Suddenly there were arms around me and I was struggling again. I remembered the cloth, I searched my face, looking to rip it off. The arms slid off me.
“Andrew, you need to calm down.” A soothing voice on my right placed their hand on my shoulder. “It’s alright, you’re safe.”
“Where am I? Why is there something on my face?”
There was a silence for a few seconds before I heard my mom take a sharp intake of breath, “Andrew…you were in a car crash.”
“During the crash, your brain swelled due to the impact as it put pressure on the optic nerves which further lead to ischemia, causing the nerve fibers to die and leave you unable to see.”
A sudden roaring sensation filled my ears. The doctor’s voice faded until I couldn’t hear anything besides my own thoughts. Blind. I was blind. I was forever trapped in the darkness that loathed me. “No! You have to fix me, I can’t be stuck like this! I can’t. I was going to become a writer and go to university and get rid of this darkness!” My voice had been steadily climbing and I ended in a half scream half sob.
I scratched at my face frantically. They were lying. They had to be lying.

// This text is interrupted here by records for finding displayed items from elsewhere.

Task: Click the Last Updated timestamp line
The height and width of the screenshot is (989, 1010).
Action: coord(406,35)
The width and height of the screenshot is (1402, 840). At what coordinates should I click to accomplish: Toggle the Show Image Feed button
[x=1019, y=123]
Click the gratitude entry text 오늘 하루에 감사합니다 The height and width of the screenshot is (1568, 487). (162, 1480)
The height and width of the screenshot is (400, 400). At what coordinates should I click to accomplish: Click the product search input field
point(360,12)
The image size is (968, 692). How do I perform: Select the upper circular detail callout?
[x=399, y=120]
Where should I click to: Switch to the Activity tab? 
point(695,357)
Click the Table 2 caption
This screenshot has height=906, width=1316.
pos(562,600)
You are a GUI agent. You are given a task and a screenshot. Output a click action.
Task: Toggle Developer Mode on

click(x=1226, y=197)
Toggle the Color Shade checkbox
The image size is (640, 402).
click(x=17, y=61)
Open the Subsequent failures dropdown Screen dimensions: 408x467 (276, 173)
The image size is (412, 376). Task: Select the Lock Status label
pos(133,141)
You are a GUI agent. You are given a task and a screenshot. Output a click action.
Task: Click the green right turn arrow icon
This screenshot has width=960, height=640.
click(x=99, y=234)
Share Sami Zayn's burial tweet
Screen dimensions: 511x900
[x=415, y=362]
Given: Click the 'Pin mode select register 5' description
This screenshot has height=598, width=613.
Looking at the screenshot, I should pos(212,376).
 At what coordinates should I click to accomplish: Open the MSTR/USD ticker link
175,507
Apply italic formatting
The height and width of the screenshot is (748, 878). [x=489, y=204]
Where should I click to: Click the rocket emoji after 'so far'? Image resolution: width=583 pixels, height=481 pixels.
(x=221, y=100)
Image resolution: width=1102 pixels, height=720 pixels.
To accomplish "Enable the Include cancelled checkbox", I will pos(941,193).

“Get him strapped down immediately before he does damage! I need a tranquilizer now!”
Later they would tell me what I already knew. They would teach me to recover, to read braille, and trace my hands over different objects. To train with a watch dog and work my way around this. Someone told me that even though I couldn’t see I built a better world on paper than sell it. My father-I never called him dad anymore-finally relented on the engineering issue. I heard him tell my mother and the doctor that there was no point in having a blind engineer. I was destined to fail anyways, might as well fail doing something I loved. Mother didn’t talk to him for a while after that.
I had never done anything reckless until the day of the accident. Never stepped out of line until that night. Always followed rules, always set examples. Perhaps this was life’s way of telling me that I was never meant for freedom. And it was ridiculous to even attempt to think of trying to escape. I was forever caged in this life. There’s no escape. Maybe it was fate? Destiny? I may have become a writer today but I missed so much more. I missed seeing my daughter’s face, my wife’s beautiful expressions, grief, sadness, anger, happiness. I missed the color and seasons in the world, in here everything was always darkness. Here’s to me. I must have been crazy. Lucky me, a useless boy, found cures for all my dreams.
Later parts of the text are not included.